Provided records →
- - -
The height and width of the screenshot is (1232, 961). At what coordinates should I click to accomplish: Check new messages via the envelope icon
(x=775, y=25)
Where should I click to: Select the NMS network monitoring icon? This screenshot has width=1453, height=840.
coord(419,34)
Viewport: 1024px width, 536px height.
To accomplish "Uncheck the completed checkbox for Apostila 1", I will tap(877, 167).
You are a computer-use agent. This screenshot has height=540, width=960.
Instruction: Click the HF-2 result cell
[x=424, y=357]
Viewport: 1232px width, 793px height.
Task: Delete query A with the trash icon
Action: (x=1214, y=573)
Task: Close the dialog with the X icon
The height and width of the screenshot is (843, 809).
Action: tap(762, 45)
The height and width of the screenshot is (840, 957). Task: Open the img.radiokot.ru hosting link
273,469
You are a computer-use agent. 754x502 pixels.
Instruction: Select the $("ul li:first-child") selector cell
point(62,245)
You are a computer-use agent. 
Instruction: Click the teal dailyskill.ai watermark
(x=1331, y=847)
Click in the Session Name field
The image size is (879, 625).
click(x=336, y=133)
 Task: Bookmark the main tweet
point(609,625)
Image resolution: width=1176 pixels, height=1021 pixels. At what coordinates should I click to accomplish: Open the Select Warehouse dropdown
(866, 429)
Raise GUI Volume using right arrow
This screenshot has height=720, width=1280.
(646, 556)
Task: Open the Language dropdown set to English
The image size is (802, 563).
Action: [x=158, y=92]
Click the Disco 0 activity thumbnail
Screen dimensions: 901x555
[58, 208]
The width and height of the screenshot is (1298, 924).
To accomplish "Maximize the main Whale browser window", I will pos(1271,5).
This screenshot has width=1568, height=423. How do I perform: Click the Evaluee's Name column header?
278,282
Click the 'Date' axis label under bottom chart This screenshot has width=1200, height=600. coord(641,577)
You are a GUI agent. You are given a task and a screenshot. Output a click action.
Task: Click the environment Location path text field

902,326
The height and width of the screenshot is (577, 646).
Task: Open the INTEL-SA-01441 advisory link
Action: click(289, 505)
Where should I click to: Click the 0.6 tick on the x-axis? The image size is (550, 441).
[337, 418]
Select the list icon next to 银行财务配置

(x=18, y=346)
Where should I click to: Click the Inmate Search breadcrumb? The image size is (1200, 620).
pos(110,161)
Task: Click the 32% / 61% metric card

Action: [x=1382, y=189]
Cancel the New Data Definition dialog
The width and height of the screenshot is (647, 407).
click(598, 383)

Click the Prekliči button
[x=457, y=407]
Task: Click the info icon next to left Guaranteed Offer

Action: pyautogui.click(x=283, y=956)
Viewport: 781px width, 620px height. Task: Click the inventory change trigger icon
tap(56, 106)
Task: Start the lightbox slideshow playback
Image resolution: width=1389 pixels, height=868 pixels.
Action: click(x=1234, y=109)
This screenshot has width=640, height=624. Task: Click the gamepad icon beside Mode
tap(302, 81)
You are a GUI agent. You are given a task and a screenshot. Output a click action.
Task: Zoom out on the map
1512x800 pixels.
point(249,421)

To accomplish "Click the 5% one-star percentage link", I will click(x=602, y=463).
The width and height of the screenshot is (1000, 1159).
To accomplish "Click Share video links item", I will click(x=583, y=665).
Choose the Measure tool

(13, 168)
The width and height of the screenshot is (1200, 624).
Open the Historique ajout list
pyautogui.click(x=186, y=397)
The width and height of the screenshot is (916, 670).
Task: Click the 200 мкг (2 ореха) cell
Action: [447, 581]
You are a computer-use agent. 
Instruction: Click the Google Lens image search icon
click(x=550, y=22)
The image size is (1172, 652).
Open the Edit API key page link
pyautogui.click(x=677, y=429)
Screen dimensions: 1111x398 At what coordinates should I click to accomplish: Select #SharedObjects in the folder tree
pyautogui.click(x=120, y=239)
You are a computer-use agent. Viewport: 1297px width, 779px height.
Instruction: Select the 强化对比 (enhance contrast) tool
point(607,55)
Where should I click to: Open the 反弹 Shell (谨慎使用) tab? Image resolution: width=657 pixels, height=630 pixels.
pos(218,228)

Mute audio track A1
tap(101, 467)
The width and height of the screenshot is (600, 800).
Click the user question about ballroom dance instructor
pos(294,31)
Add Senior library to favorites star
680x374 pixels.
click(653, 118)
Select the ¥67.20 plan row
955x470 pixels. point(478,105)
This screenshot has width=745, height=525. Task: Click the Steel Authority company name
- - -
Task instructions → In the records above, each line with the string "computer" should be copied.

Problem solution →
You are a computer-use agent. This screenshot has height=540, width=960.
You are a computer-use agent. 754x502 pixels.
You are a computer-use agent. 
You are a computer-use agent. 
You are a computer-use agent. Viewport: 1297px width, 779px height.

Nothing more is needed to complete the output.